*What the task requires:* Check each line of the material that follows, and copy those holding the string "will".

*Data extract:*
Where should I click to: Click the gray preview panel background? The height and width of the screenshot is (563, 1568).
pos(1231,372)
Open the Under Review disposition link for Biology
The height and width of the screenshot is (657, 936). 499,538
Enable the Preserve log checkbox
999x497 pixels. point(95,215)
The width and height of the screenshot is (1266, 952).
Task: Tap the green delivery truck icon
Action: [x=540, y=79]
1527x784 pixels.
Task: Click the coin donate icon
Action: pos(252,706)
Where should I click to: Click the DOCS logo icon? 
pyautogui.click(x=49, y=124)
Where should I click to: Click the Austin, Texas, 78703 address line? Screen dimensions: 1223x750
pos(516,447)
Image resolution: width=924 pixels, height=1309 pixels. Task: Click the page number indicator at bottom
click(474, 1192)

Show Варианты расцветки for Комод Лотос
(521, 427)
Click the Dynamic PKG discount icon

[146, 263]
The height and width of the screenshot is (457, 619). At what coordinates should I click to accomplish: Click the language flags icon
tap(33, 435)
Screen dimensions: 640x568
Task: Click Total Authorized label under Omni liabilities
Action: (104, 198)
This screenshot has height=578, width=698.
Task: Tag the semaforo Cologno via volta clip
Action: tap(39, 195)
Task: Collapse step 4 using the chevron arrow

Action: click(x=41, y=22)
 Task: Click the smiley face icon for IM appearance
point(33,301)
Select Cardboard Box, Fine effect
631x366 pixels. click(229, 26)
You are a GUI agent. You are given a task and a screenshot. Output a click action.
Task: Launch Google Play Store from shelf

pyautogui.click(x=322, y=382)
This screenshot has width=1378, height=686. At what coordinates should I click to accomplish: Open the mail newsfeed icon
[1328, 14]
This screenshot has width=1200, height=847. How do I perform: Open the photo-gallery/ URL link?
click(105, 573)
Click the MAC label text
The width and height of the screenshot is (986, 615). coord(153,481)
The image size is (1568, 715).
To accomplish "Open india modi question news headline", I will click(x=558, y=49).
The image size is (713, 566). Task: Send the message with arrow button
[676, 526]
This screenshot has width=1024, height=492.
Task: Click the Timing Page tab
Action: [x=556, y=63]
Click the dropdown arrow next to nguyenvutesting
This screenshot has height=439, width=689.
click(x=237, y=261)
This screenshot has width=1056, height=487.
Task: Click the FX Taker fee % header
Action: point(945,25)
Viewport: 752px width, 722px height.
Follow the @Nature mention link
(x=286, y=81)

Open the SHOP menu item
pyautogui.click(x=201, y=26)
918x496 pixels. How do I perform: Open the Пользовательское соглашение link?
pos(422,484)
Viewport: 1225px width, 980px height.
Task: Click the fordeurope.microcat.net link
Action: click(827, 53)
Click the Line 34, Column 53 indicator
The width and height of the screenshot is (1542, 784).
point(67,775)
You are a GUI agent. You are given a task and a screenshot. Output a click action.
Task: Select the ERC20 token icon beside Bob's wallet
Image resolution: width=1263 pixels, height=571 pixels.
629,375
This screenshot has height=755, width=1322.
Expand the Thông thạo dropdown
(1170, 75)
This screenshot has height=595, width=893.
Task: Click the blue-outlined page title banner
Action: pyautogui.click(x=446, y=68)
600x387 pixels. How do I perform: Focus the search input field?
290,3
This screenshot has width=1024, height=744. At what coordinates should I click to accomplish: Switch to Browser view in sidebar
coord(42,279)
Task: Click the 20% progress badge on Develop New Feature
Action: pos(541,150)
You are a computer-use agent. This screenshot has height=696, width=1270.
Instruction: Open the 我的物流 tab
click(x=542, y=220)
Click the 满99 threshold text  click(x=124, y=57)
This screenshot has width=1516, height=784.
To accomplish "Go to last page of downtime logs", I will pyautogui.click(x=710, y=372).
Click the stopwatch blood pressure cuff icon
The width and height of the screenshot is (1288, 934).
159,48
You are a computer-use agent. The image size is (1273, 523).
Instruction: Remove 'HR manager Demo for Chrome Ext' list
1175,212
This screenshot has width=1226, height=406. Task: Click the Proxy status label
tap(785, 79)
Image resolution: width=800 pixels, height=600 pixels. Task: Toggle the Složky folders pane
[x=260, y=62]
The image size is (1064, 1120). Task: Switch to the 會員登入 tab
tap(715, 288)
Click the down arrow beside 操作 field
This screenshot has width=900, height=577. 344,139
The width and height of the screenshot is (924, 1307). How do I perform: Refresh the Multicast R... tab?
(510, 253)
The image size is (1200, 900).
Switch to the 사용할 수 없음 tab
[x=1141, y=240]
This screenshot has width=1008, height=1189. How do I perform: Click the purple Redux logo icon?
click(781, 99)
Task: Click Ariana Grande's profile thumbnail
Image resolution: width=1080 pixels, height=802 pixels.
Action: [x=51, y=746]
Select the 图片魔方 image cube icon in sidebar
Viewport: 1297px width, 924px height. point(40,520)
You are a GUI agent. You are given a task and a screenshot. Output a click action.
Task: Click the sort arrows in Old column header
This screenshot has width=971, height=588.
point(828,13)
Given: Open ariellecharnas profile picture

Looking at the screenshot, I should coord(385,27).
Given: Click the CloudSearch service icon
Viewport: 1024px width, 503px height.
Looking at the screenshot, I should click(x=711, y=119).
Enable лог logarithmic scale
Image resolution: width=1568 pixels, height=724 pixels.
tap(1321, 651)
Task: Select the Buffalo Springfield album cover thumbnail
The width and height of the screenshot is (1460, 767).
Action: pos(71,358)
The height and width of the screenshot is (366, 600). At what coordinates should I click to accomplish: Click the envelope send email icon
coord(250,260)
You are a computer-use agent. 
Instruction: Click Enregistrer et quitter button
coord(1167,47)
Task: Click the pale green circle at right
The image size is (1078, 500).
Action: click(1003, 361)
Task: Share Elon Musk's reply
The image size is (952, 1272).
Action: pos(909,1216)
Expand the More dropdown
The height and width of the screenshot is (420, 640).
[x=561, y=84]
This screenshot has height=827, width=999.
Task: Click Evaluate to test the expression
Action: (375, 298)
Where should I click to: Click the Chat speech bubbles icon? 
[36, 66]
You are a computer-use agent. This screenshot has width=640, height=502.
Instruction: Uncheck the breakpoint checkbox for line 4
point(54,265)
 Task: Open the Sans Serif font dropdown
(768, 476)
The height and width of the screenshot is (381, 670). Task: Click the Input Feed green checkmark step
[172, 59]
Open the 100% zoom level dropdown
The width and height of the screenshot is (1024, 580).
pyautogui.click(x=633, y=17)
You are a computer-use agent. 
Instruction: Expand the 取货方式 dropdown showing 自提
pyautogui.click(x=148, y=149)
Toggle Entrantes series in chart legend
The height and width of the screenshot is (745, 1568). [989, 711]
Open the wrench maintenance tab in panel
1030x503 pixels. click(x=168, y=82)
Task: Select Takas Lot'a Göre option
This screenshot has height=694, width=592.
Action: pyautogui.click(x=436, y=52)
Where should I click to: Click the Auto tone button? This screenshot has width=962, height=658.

*Answer section:*
To accomplish "Open india modi question news headline", I will click(x=558, y=49).
To accomplish "Go to last page of downtime logs", I will pyautogui.click(x=710, y=372).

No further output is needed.